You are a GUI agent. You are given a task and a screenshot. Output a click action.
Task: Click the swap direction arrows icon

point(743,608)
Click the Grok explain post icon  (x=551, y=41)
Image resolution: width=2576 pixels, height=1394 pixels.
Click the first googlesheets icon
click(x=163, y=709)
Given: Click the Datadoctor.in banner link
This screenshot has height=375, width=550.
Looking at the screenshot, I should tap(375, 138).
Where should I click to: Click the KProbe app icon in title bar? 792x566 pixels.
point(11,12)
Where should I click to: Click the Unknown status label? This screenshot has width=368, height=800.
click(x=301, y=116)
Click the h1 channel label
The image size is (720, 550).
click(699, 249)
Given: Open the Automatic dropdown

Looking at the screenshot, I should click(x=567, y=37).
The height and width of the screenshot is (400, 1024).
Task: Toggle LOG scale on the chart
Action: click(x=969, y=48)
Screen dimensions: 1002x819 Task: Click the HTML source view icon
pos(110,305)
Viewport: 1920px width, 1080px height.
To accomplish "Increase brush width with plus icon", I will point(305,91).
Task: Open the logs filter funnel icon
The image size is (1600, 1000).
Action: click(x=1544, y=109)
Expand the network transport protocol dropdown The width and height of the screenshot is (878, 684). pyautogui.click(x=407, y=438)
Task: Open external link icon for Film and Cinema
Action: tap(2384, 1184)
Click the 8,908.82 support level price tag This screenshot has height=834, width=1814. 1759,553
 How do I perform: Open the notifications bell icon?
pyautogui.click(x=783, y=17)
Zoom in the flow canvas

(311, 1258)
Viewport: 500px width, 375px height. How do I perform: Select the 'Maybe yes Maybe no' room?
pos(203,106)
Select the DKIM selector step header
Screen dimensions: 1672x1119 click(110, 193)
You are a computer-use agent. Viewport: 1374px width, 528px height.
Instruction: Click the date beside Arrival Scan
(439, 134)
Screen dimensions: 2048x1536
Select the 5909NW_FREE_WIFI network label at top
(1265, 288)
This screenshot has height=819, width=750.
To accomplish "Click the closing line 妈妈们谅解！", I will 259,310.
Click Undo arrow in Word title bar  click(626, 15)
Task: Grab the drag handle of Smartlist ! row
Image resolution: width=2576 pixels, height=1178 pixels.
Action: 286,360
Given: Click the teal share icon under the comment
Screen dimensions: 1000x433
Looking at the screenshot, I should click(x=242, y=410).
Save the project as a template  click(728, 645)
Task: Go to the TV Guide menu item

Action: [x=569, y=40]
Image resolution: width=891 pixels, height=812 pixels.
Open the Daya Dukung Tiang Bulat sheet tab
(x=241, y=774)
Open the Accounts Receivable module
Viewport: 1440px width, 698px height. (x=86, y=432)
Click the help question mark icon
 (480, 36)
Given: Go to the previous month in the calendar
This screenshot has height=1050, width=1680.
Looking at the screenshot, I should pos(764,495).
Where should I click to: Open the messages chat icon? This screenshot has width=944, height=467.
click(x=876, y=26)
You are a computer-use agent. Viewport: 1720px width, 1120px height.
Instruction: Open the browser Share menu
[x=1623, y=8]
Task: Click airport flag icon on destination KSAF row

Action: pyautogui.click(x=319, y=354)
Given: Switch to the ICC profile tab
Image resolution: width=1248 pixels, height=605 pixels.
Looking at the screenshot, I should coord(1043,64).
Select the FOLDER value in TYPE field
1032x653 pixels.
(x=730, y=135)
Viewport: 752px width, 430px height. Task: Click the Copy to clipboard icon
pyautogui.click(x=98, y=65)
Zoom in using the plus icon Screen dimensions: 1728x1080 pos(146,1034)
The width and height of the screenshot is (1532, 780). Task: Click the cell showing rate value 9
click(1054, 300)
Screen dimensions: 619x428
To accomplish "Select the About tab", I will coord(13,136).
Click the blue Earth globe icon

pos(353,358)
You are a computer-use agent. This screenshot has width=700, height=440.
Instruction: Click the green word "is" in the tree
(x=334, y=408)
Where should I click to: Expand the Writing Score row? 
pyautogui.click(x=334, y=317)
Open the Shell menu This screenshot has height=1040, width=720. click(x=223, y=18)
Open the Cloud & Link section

....................

## WHAT NEEDS TO BE DONE
Render every line of the entries above as a Markdown table with the columns Row and Entry line, numbering the rows and omitting blank lines.

## THE COMPLETED TASK
| Row | Entry line |
|---|---|
| 1 | You are a GUI agent. You are given a task and a screenshot. Output a click action. |
| 2 | Task: Click the swap direction arrows icon |
| 3 | point(743,608) |
| 4 | Click the Grok explain post icon  (x=551, y=41) |
| 5 | Image resolution: width=2576 pixels, height=1394 pixels. |
| 6 | Click the first googlesheets icon |
| 7 | click(x=163, y=709) |
| 8 | Given: Click the Datadoctor.in banner link |
| 9 | This screenshot has height=375, width=550. |
| 10 | Looking at the screenshot, I should tap(375, 138). |
| 11 | Where should I click to: Click the KProbe app icon in title bar? 792x566 pixels. |
| 12 | point(11,12) |
| 13 | Where should I click to: Click the Unknown status label? This screenshot has width=368, height=800. |
| 14 | click(x=301, y=116) |
| 15 | Click the h1 channel label |
| 16 | The image size is (720, 550). |
| 17 | click(699, 249) |
| 18 | Given: Open the Automatic dropdown |
| 19 | Looking at the screenshot, I should click(x=567, y=37). |
| 20 | The height and width of the screenshot is (400, 1024). |
| 21 | Task: Toggle LOG scale on the chart |
| 22 | Action: click(x=969, y=48) |
| 23 | Screen dimensions: 1002x819 Task: Click the HTML source view icon |
| 24 | pos(110,305) |
| 25 | Viewport: 1920px width, 1080px height. |
| 26 | To accomplish "Increase brush width with plus icon", I will point(305,91). |
| 27 | Task: Open the logs filter funnel icon |
| 28 | The image size is (1600, 1000). |
| 29 | Action: click(x=1544, y=109) |
| 30 | Expand the network transport protocol dropdown The width and height of the screenshot is (878, 684). pyautogui.click(x=407, y=438) |
| 31 | Task: Open external link icon for Film and Cinema |
| 32 | Action: tap(2384, 1184) |
| 33 | Click the 8,908.82 support level price tag This screenshot has height=834, width=1814. 1759,553 |
| 34 |  How do I perform: Open the notifications bell icon? |
| 35 | pyautogui.click(x=783, y=17) |
| 36 | Zoom in the flow canvas |
| 37 | (311, 1258) |
| 38 | Viewport: 500px width, 375px height. How do I perform: Select the 'Maybe yes Maybe no' room? |
| 39 | pos(203,106) |
| 40 | Select the DKIM selector step header |
| 41 | Screen dimensions: 1672x1119 click(110, 193) |
| 42 | You are a computer-use agent. Viewport: 1374px width, 528px height. |
| 43 | Instruction: Click the date beside Arrival Scan |
| 44 | (439, 134) |
| 45 | Screen dimensions: 2048x1536 |
| 46 | Select the 5909NW_FREE_WIFI network label at top |
| 47 | (1265, 288) |
| 48 | This screenshot has height=819, width=750. |
| 49 | To accomplish "Click the closing line 妈妈们谅解！", I will 259,310. |
| 50 | Click Undo arrow in Word title bar  click(626, 15) |
| 51 | Task: Grab the drag handle of Smartlist ! row |
| 52 | Image resolution: width=2576 pixels, height=1178 pixels. |
| 53 | Action: 286,360 |
| 54 | Given: Click the teal share icon under the comment |
| 55 | Screen dimensions: 1000x433 |
| 56 | Looking at the screenshot, I should click(x=242, y=410). |
| 57 | Save the project as a template  click(728, 645) |
| 58 | Task: Go to the TV Guide menu item |
| 59 | Action: [x=569, y=40] |
| 60 | Image resolution: width=891 pixels, height=812 pixels. |
| 61 | Open the Daya Dukung Tiang Bulat sheet tab |
| 62 | (x=241, y=774) |
| 63 | Open the Accounts Receivable module |
| 64 | Viewport: 1440px width, 698px height. (x=86, y=432) |
| 65 | Click the help question mark icon |
| 66 |  (480, 36) |
| 67 | Given: Go to the previous month in the calendar |
| 68 | This screenshot has height=1050, width=1680. |
| 69 | Looking at the screenshot, I should pos(764,495). |
| 70 | Where should I click to: Open the messages chat icon? This screenshot has width=944, height=467. |
| 71 | click(x=876, y=26) |
| 72 | You are a computer-use agent. Viewport: 1720px width, 1120px height. |
| 73 | Instruction: Open the browser Share menu |
| 74 | [x=1623, y=8] |
| 75 | Task: Click airport flag icon on destination KSAF row |
| 76 | Action: pyautogui.click(x=319, y=354) |
| 77 | Given: Switch to the ICC profile tab |
| 78 | Image resolution: width=1248 pixels, height=605 pixels. |
| 79 | Looking at the screenshot, I should coord(1043,64). |
| 80 | Select the FOLDER value in TYPE field |
| 81 | 1032x653 pixels. |
| 82 | (x=730, y=135) |
| 83 | Viewport: 752px width, 430px height. Task: Click the Copy to clipboard icon |
| 84 | pyautogui.click(x=98, y=65) |
| 85 | Zoom in using the plus icon Screen dimensions: 1728x1080 pos(146,1034) |
| 86 | The width and height of the screenshot is (1532, 780). Task: Click the cell showing rate value 9 |
| 87 | click(1054, 300) |
| 88 | Screen dimensions: 619x428 |
| 89 | To accomplish "Select the About tab", I will coord(13,136). |
| 90 | Click the blue Earth globe icon |
| 91 | pos(353,358) |
| 92 | You are a computer-use agent. This screenshot has width=700, height=440. |
| 93 | Instruction: Click the green word "is" in the tree |
| 94 | (x=334, y=408) |
| 95 | Where should I click to: Expand the Writing Score row?  |
| 96 | pyautogui.click(x=334, y=317) |
| 97 | Open the Shell menu This screenshot has height=1040, width=720. click(x=223, y=18) |
| 98 | Open the Cloud & Link section |